Even the guitars that are not illegal on Andrew's list take far greater money to assemble and complete than can ever be recouped when sold. My estimate from 2012 is below this email.
For example: the average guitar on Andrew's list costs approx $6050 in total, and can only be sold for approx $1500. Net loss = approx $4550 on each guitar.
70 In that email, Mr Fryer expressed his concern that, if he were to complete work on the guitars, and the guitars were then sold, he would be an accessory to a criminal act. It seems that this was an intended reference to a possible contravention of s 148 of the Trade Marks Act 1990 (Cth) (the Trade Marks Act). Mr Fryer also referred to the fact that, in 1988, he had had a meeting with a person he identified as the "owner of Fender Australia", and that he had assured this person that he would not have anything to do with the illegal Fender decals, and would report "anything suspicious".
71 In this connection he said:
After Fender Australia had their trademarks come into law in 2003 they warned every guitar maker/repairer not to breach these trademarks.
72 The nub of Mr Pritchard's asserted claim appears to be that, by making the statement on 30 January 2012 that Mr Pritchard's goods had an approximate value of $60,450, and then by later saying that, because the guitars "breached" Fender Australia's trade marks, they could not be sold and their value would be very low, Mr Fryer engaged in misleading or deceptive conduct.
73 There is evidence before me of two registered trade marks held by Fender Australia Pty Limited: trade marks 858747 and 858748. These are shape marks, but representations of them are not in evidence.

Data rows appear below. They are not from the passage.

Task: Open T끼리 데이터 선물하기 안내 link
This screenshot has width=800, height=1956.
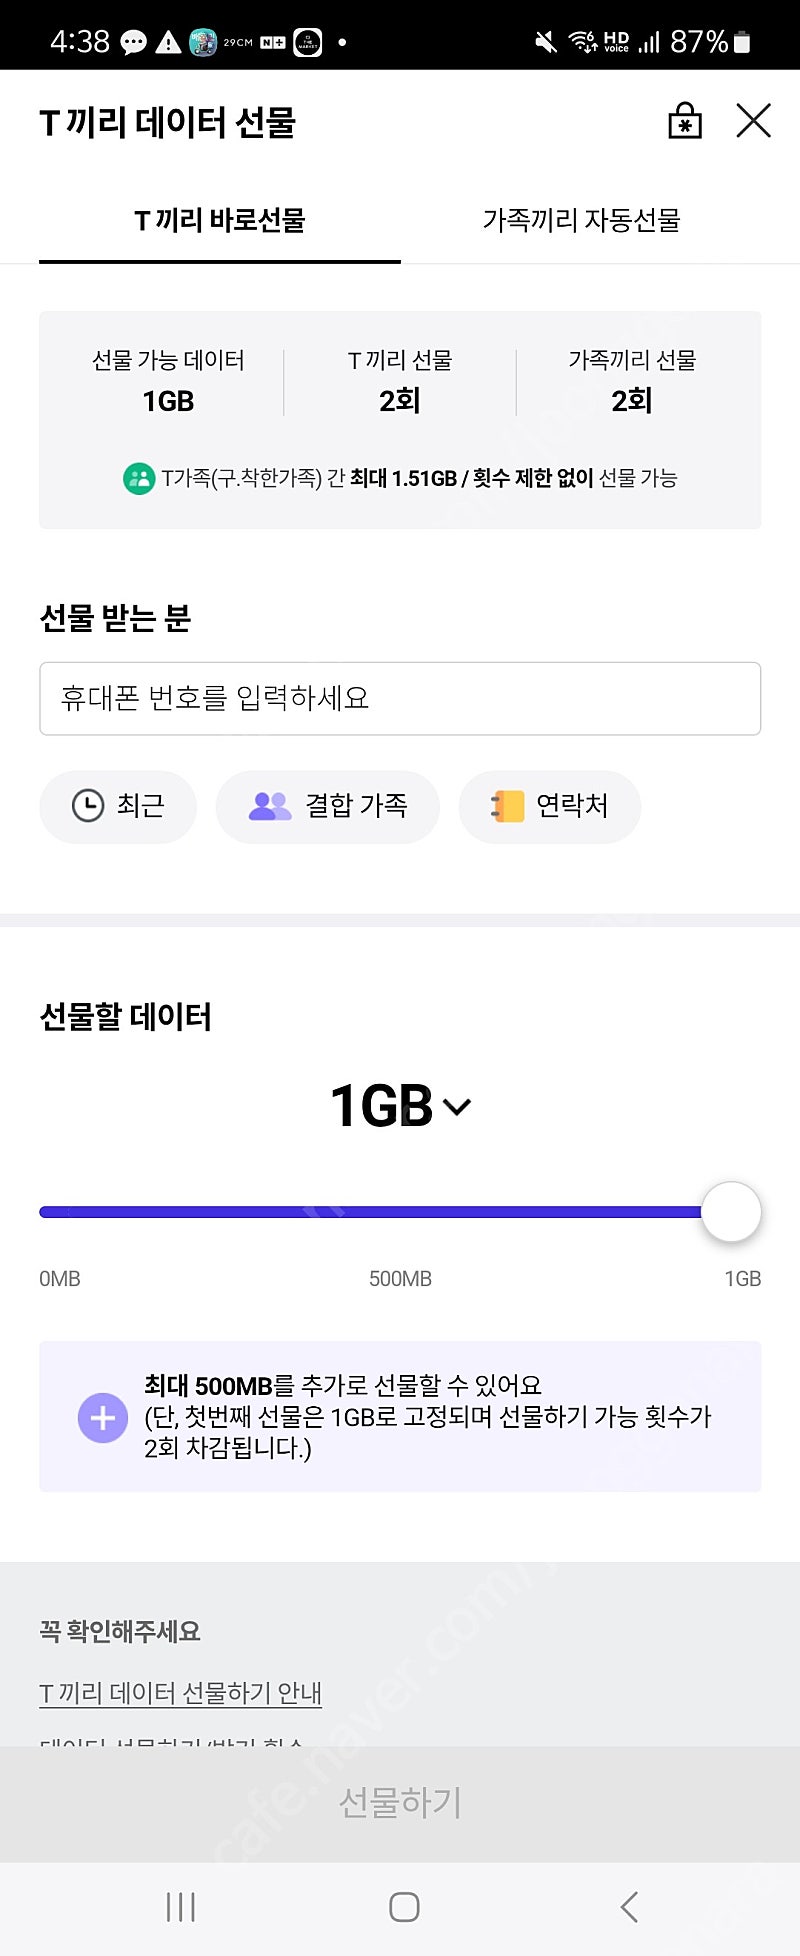Action: pos(180,1693)
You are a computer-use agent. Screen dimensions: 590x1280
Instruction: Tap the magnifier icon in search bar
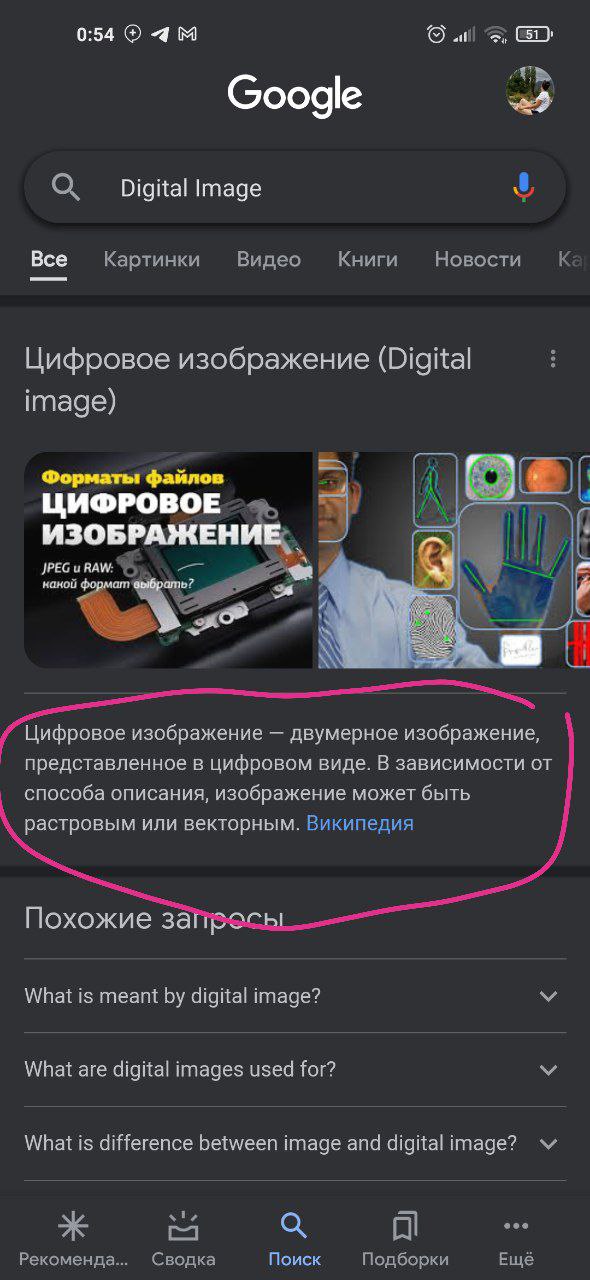click(66, 187)
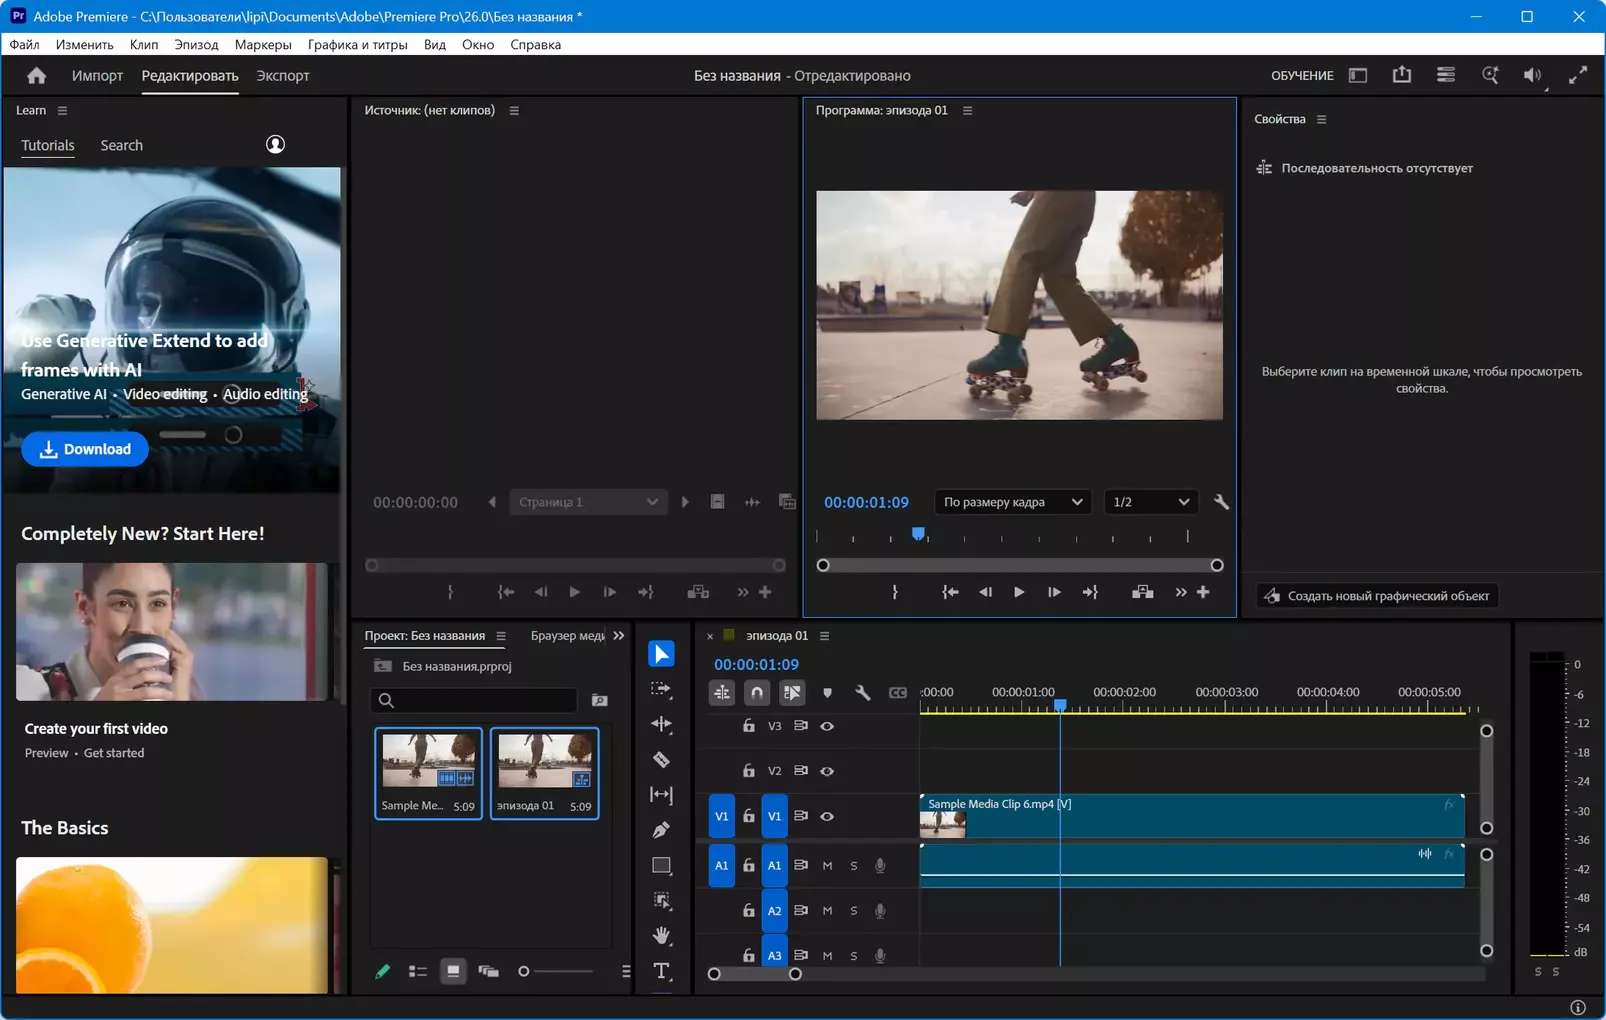
Task: Toggle lock on track V2
Action: 748,771
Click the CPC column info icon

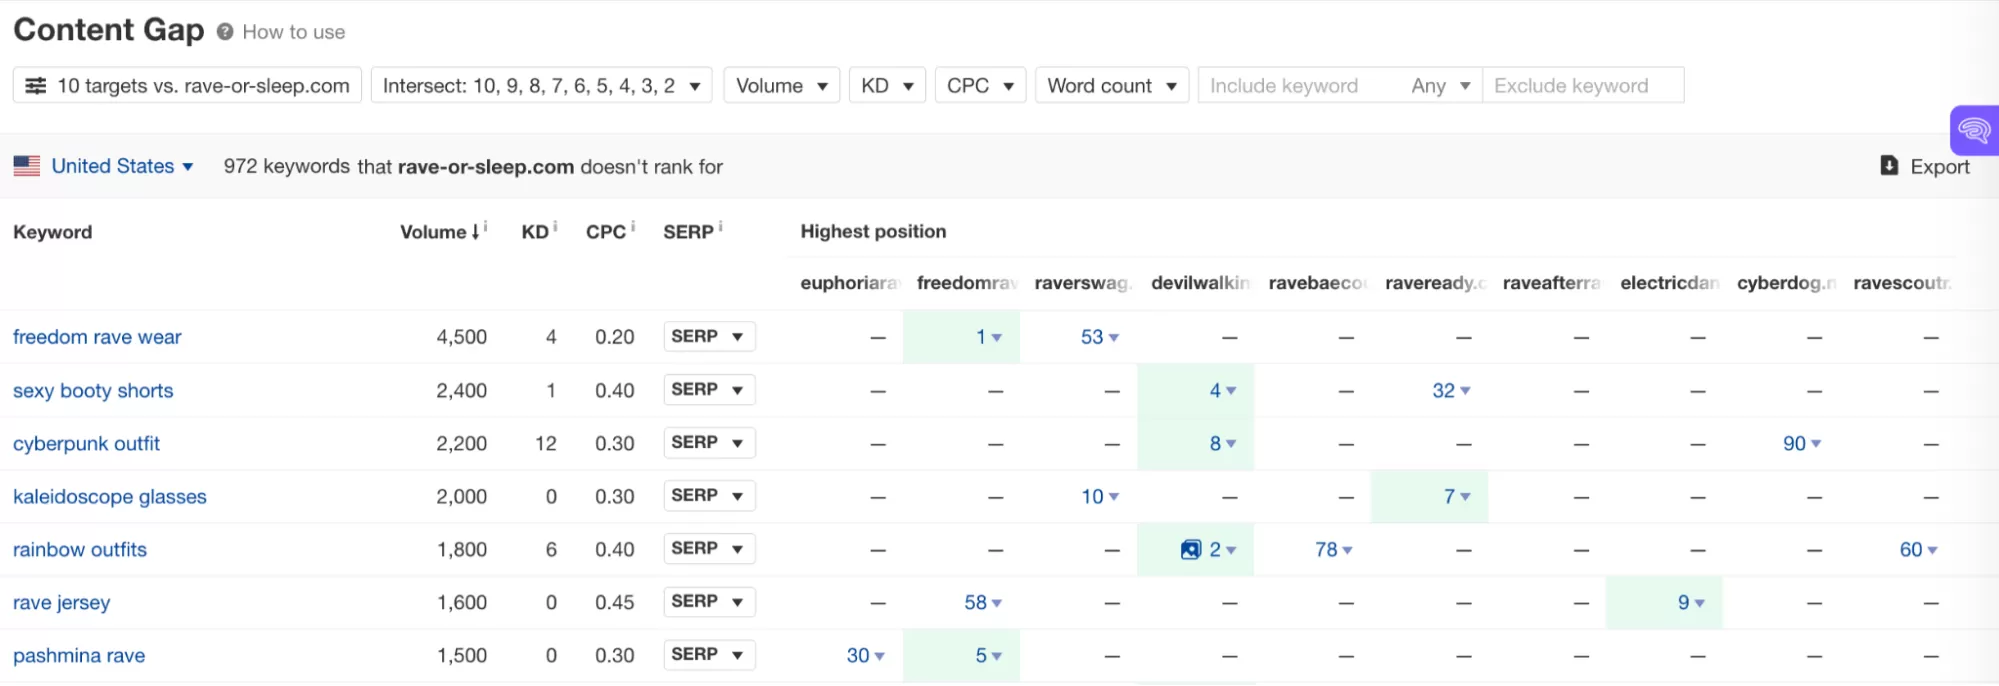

I do not know how, if it all, such marks would be infringed in relation to the sale or supply of Mr Pritchard's guitars or guitar parts.
74 Even so, having read and considered the emails on which Mr Pritchard relies, I am not persuaded that they necessarily evidence conduct on the part of Mr Fryer that is misleading or deceptive or likely to mislead or deceive, as understood in the Australian Consumer Law. One would need to know much more about the context and circumstances in which each email was written in order to come to the conclusion that such conduct was involved.
75 For example, the estimated value given in the email of 30 January 2012 concerns a range of items, not just guitars. Further, the loss of approximately $4550 on each guitar was specifically referred to in Mr Fryer's earlier email to Mr Pritchard of 24 January 2012, as follows:
1. My advice about your guitars and necks to be worked on and assembled:
As a cost guide per guitar:
Raw materials cost approx. $2000 per guitar minimum (neck body parts pickups etc)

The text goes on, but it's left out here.